---- Exercise data
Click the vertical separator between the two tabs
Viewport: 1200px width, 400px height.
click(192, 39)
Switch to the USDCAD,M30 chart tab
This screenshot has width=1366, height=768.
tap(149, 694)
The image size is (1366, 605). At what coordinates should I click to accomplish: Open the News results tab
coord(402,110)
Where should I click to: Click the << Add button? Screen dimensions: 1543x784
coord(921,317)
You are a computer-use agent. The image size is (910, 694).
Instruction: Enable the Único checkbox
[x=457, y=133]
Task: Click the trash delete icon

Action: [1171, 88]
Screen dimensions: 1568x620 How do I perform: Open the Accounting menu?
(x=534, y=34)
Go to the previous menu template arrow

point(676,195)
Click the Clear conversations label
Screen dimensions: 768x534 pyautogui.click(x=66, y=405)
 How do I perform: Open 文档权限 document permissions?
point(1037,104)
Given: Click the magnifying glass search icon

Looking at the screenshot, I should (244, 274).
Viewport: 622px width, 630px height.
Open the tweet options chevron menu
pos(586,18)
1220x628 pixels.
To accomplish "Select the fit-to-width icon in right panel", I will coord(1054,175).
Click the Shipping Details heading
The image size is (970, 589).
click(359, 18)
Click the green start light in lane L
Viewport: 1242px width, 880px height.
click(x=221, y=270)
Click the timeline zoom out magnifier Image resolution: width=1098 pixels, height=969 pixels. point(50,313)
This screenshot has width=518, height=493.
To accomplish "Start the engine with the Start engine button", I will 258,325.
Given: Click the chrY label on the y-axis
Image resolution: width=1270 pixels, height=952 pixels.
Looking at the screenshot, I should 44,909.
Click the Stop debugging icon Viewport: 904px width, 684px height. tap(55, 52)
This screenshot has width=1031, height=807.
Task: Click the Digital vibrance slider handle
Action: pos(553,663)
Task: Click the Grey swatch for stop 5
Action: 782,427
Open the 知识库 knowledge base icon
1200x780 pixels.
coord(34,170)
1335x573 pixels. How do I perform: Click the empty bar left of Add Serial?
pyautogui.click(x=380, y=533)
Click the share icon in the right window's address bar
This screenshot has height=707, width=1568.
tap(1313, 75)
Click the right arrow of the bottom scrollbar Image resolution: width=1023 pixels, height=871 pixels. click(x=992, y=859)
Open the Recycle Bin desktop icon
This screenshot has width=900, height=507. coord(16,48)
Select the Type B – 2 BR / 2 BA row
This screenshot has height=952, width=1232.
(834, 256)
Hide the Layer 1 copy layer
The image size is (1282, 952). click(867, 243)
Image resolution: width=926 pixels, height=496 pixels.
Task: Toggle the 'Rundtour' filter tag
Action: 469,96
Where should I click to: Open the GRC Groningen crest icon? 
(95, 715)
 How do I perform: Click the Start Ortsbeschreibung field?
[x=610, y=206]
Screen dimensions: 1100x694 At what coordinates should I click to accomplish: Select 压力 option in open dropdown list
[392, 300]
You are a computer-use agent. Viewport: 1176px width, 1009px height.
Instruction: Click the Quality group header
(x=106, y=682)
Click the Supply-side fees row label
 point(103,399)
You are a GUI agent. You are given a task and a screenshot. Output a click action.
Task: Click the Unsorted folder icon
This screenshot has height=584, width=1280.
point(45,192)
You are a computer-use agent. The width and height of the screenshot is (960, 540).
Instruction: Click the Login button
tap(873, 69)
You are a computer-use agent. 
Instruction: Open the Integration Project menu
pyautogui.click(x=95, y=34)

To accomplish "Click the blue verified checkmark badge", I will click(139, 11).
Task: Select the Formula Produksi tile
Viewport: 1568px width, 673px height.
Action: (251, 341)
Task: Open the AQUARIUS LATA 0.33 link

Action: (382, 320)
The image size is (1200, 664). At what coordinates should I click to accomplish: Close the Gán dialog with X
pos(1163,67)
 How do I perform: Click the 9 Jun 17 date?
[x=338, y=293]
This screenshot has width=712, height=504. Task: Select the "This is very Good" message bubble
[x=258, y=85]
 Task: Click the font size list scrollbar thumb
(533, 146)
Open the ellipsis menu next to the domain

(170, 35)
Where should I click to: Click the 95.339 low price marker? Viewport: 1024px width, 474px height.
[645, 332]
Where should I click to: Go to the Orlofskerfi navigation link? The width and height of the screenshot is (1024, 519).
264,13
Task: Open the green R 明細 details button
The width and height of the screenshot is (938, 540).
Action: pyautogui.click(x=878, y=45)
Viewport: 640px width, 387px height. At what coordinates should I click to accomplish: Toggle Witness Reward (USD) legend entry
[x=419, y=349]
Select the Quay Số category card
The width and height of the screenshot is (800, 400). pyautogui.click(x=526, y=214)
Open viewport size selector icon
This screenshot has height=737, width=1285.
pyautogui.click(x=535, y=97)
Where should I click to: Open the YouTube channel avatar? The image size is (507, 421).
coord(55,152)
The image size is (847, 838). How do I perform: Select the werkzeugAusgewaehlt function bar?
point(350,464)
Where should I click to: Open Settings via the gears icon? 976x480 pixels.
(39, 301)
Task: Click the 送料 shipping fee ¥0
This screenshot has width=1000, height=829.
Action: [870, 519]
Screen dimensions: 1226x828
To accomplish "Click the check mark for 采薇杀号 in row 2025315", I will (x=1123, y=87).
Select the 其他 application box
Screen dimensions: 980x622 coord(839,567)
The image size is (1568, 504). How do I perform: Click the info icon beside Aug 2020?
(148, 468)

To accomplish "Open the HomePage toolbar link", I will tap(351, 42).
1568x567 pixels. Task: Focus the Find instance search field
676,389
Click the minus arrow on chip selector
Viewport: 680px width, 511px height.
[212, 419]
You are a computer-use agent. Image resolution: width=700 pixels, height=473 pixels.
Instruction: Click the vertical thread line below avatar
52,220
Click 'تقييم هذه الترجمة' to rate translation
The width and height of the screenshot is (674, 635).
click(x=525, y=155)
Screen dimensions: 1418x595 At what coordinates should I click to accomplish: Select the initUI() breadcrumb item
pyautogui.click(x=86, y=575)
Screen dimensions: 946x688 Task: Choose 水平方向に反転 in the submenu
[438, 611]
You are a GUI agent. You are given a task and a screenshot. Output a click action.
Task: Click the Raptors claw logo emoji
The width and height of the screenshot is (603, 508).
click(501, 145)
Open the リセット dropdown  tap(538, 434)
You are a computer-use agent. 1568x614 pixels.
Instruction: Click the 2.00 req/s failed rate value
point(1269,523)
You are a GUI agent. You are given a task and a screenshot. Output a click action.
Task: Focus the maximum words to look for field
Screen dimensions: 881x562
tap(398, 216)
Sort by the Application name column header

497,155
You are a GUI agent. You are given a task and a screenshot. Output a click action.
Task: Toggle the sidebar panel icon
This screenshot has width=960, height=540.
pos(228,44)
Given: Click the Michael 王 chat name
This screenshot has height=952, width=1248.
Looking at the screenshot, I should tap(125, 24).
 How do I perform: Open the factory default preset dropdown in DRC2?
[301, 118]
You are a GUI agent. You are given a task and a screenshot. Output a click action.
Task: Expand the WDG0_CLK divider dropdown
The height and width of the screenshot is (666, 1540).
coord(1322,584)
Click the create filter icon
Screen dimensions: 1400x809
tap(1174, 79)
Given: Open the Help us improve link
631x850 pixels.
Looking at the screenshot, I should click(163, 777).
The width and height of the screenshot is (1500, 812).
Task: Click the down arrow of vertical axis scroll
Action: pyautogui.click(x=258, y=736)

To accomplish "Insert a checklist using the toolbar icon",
--------
■ Task instructions
Restate the whole set of entries exactly.

■ Solution
Click the vertical separator between the two tabs
Viewport: 1200px width, 400px height.
click(192, 39)
Switch to the USDCAD,M30 chart tab
This screenshot has width=1366, height=768.
tap(149, 694)
The image size is (1366, 605). At what coordinates should I click to accomplish: Open the News results tab
coord(402,110)
Where should I click to: Click the << Add button? Screen dimensions: 1543x784
coord(921,317)
You are a computer-use agent. The image size is (910, 694).
Instruction: Enable the Único checkbox
[x=457, y=133]
Task: Click the trash delete icon

Action: [1171, 88]
Screen dimensions: 1568x620 How do I perform: Open the Accounting menu?
(x=534, y=34)
Go to the previous menu template arrow

point(676,195)
Click the Clear conversations label
Screen dimensions: 768x534 pyautogui.click(x=66, y=405)
 How do I perform: Open 文档权限 document permissions?
point(1037,104)
Given: Click the magnifying glass search icon

Looking at the screenshot, I should (244, 274).
Viewport: 622px width, 630px height.
Open the tweet options chevron menu
pos(586,18)
1220x628 pixels.
To accomplish "Select the fit-to-width icon in right panel", I will coord(1054,175).
Click the Shipping Details heading
The image size is (970, 589).
click(359, 18)
Click the green start light in lane L
Viewport: 1242px width, 880px height.
click(x=221, y=270)
Click the timeline zoom out magnifier Image resolution: width=1098 pixels, height=969 pixels. point(50,313)
This screenshot has width=518, height=493.
To accomplish "Start the engine with the Start engine button", I will 258,325.
Given: Click the chrY label on the y-axis
Image resolution: width=1270 pixels, height=952 pixels.
Looking at the screenshot, I should 44,909.
Click the Stop debugging icon Viewport: 904px width, 684px height. tap(55, 52)
This screenshot has width=1031, height=807.
Task: Click the Digital vibrance slider handle
Action: pos(553,663)
Task: Click the Grey swatch for stop 5
Action: 782,427
Open the 知识库 knowledge base icon
1200x780 pixels.
coord(34,170)
1335x573 pixels. How do I perform: Click the empty bar left of Add Serial?
pyautogui.click(x=380, y=533)
Click the share icon in the right window's address bar
This screenshot has height=707, width=1568.
tap(1313, 75)
Click the right arrow of the bottom scrollbar Image resolution: width=1023 pixels, height=871 pixels. click(x=992, y=859)
Open the Recycle Bin desktop icon
This screenshot has width=900, height=507. coord(16,48)
Select the Type B – 2 BR / 2 BA row
This screenshot has height=952, width=1232.
(834, 256)
Hide the Layer 1 copy layer
The image size is (1282, 952). click(867, 243)
Image resolution: width=926 pixels, height=496 pixels.
Task: Toggle the 'Rundtour' filter tag
Action: 469,96
Where should I click to: Open the GRC Groningen crest icon? 
(95, 715)
 How do I perform: Click the Start Ortsbeschreibung field?
[x=610, y=206]
Screen dimensions: 1100x694 At what coordinates should I click to accomplish: Select 压力 option in open dropdown list
[392, 300]
You are a computer-use agent. Viewport: 1176px width, 1009px height.
Instruction: Click the Quality group header
(x=106, y=682)
Click the Supply-side fees row label
 point(103,399)
You are a GUI agent. You are given a task and a screenshot. Output a click action.
Task: Click the Unsorted folder icon
This screenshot has height=584, width=1280.
point(45,192)
You are a computer-use agent. The width and height of the screenshot is (960, 540).
Instruction: Click the Login button
tap(873, 69)
You are a computer-use agent. 
Instruction: Open the Integration Project menu
pyautogui.click(x=95, y=34)

To accomplish "Click the blue verified checkmark badge", I will click(139, 11).
Task: Select the Formula Produksi tile
Viewport: 1568px width, 673px height.
Action: (251, 341)
Task: Open the AQUARIUS LATA 0.33 link

Action: (382, 320)
The image size is (1200, 664). At what coordinates should I click to accomplish: Close the Gán dialog with X
pos(1163,67)
 How do I perform: Click the 9 Jun 17 date?
[x=338, y=293]
This screenshot has width=712, height=504. Task: Select the "This is very Good" message bubble
[x=258, y=85]
 Task: Click the font size list scrollbar thumb
(533, 146)
Open the ellipsis menu next to the domain

(170, 35)
Where should I click to: Click the 95.339 low price marker? Viewport: 1024px width, 474px height.
[645, 332]
Where should I click to: Go to the Orlofskerfi navigation link? The width and height of the screenshot is (1024, 519).
264,13
Task: Open the green R 明細 details button
The width and height of the screenshot is (938, 540).
Action: pyautogui.click(x=878, y=45)
Viewport: 640px width, 387px height. At what coordinates should I click to accomplish: Toggle Witness Reward (USD) legend entry
[x=419, y=349]
Select the Quay Số category card
The width and height of the screenshot is (800, 400). pyautogui.click(x=526, y=214)
Open viewport size selector icon
This screenshot has height=737, width=1285.
pyautogui.click(x=535, y=97)
Where should I click to: Open the YouTube channel avatar? The image size is (507, 421).
coord(55,152)
The image size is (847, 838). How do I perform: Select the werkzeugAusgewaehlt function bar?
point(350,464)
Where should I click to: Open Settings via the gears icon? 976x480 pixels.
(39, 301)
Task: Click the 送料 shipping fee ¥0
This screenshot has width=1000, height=829.
Action: [870, 519]
Screen dimensions: 1226x828
To accomplish "Click the check mark for 采薇杀号 in row 2025315", I will (x=1123, y=87).
Select the 其他 application box
Screen dimensions: 980x622 coord(839,567)
The image size is (1568, 504). How do I perform: Click the info icon beside Aug 2020?
(148, 468)

To accomplish "Open the HomePage toolbar link", I will tap(351, 42).
1568x567 pixels. Task: Focus the Find instance search field
676,389
Click the minus arrow on chip selector
Viewport: 680px width, 511px height.
[212, 419]
You are a computer-use agent. Image resolution: width=700 pixels, height=473 pixels.
Instruction: Click the vertical thread line below avatar
52,220
Click 'تقييم هذه الترجمة' to rate translation
The width and height of the screenshot is (674, 635).
click(x=525, y=155)
Screen dimensions: 1418x595 At what coordinates should I click to accomplish: Select the initUI() breadcrumb item
pyautogui.click(x=86, y=575)
Screen dimensions: 946x688 Task: Choose 水平方向に反転 in the submenu
[438, 611]
You are a GUI agent. You are given a task and a screenshot. Output a click action.
Task: Click the Raptors claw logo emoji
The width and height of the screenshot is (603, 508).
click(501, 145)
Open the リセット dropdown  tap(538, 434)
You are a computer-use agent. 1568x614 pixels.
Instruction: Click the 2.00 req/s failed rate value
point(1269,523)
You are a GUI agent. You are given a task and a screenshot. Output a click action.
Task: Focus the maximum words to look for field
Screen dimensions: 881x562
tap(398, 216)
Sort by the Application name column header

497,155
You are a GUI agent. You are given a task and a screenshot. Output a click action.
Task: Toggle the sidebar panel icon
This screenshot has width=960, height=540.
pos(228,44)
Given: Click the Michael 王 chat name
This screenshot has height=952, width=1248.
Looking at the screenshot, I should tap(125, 24).
 How do I perform: Open the factory default preset dropdown in DRC2?
[301, 118]
You are a GUI agent. You are given a task and a screenshot. Output a click action.
Task: Expand the WDG0_CLK divider dropdown
The height and width of the screenshot is (666, 1540).
coord(1322,584)
Click the create filter icon
Screen dimensions: 1400x809
tap(1174, 79)
Given: Open the Help us improve link
631x850 pixels.
Looking at the screenshot, I should click(163, 777).
The width and height of the screenshot is (1500, 812).
Task: Click the down arrow of vertical axis scroll
Action: pyautogui.click(x=258, y=736)

To accomplish "Insert a checklist using the toolbar icon",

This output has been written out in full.